The 142nd New York State Legislature, consisting of the New York State Senate and the New York State Assembly, met from January 1 to June 16, 1919, during the first year of Al Smith's governorship, in Albany.

Background
Under the provisions of the New York Constitution of 1894, re-apportioned in 1917, 51 Senators and 150 assemblymen were elected in single-seat districts; senators for a two-year term, assemblymen for a one-year term. The senatorial districts consisted either of one or more entire counties; or a contiguous area within a single county. The counties which were divided into more than one senatorial district were New York (nine districts), Kings (eight), Bronx (three), Erie (three), Monroe (two), Queens (two), and Westchester (two). The Assembly districts were made up of contiguous area, all within the same county.

At this time there were two major political parties: the Republican Party and the Democratic Party. The Socialist Party, the Prohibition Party and the Socialist Labor Party also nominated tickets.

Elections
The New York state election, 1918, was held on November 5. This was the first election at which women had the right to vote, and the right to run for elective offices. Two women were elected to the State Assembly: Ida B. Sammis (Rep.) and Mary M. Lilly (Dem.).

Al Smith and Harry C. Walker were elected Governor and Lieutenant Governor, both Democrats. The incumbent Governor Charles S. Whitman ran on the Republican and the Prohibition tickets for re-election, but was defeated by Smith in a tight race, with a plurality of about 15,000 votes out of more than two million.

The other five statewide elective offices up for election were carried by the Republicans. The approximate party strength at this election, as expressed by the vote for Governor, was: Democrats 1,010,000; Republicans 956,000; Socialists 122,000; Prohibition 39,000; and Socialist Labor 5,000.

In New York City, where in November 1917 ten Socialists had been elected to the Assembly by pluralities in three-way races, Republicans and Democrats combined to stem the "red flood", and nominated joint candidates in most of the "Socialist" districts. Thus they managed to outpoll the Socialists in eight of the ten districts; only two Socialists, August Claessens and Charles Solomon, managed to get elected.

Sessions
The Legislature met for the regular session at the State Capitol in Albany on January 1, 1919; and adjourned on April 19.

Thaddeus C. Sweet (R) was re-elected Speaker.

J. Henry Walters (R) was elected president pro tempore of the State Senate.

• **STATED TASK**
According to the text on the 142nd New York State Legislature, which two women were elected to the State Assembly in 1918?

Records
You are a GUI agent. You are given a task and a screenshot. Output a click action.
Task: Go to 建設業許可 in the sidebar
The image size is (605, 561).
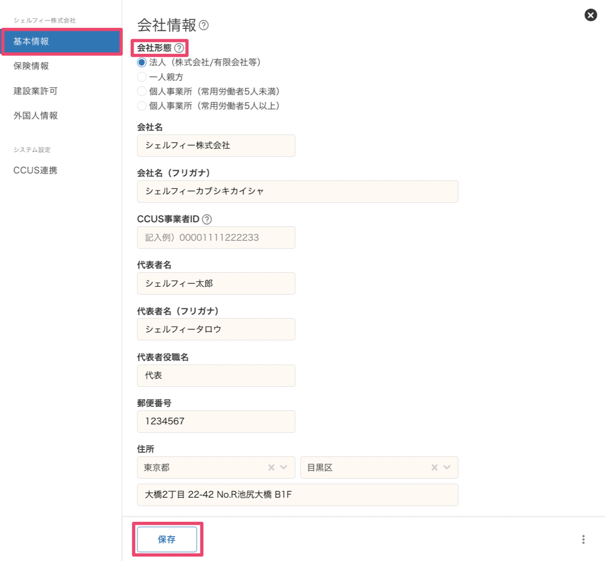coord(36,91)
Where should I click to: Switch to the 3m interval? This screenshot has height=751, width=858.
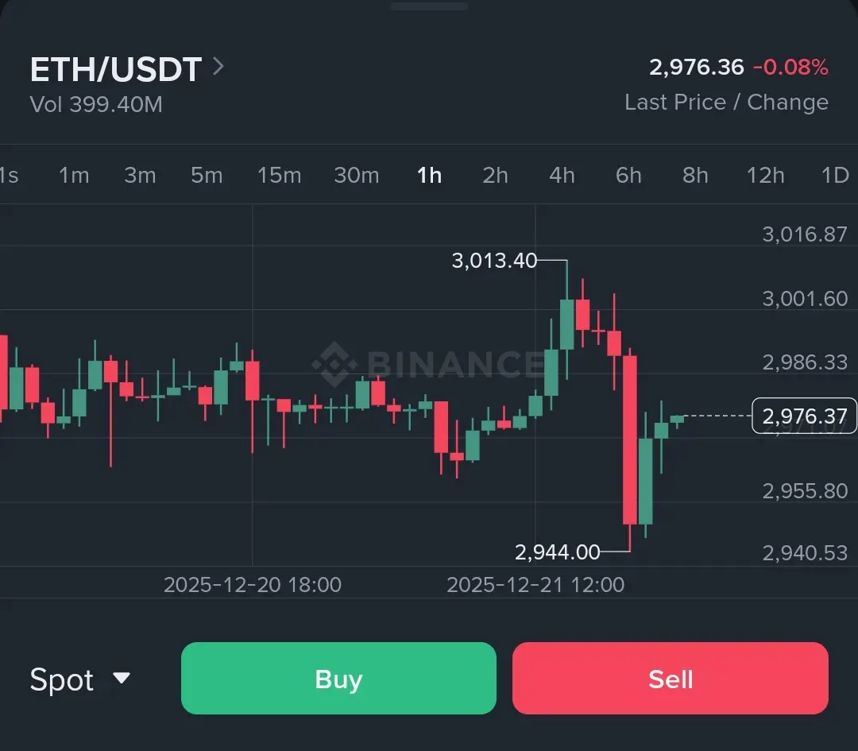140,175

• **RESULT**
Ida B. Sammis (Rep.) and Mary M. Lilly (Dem.).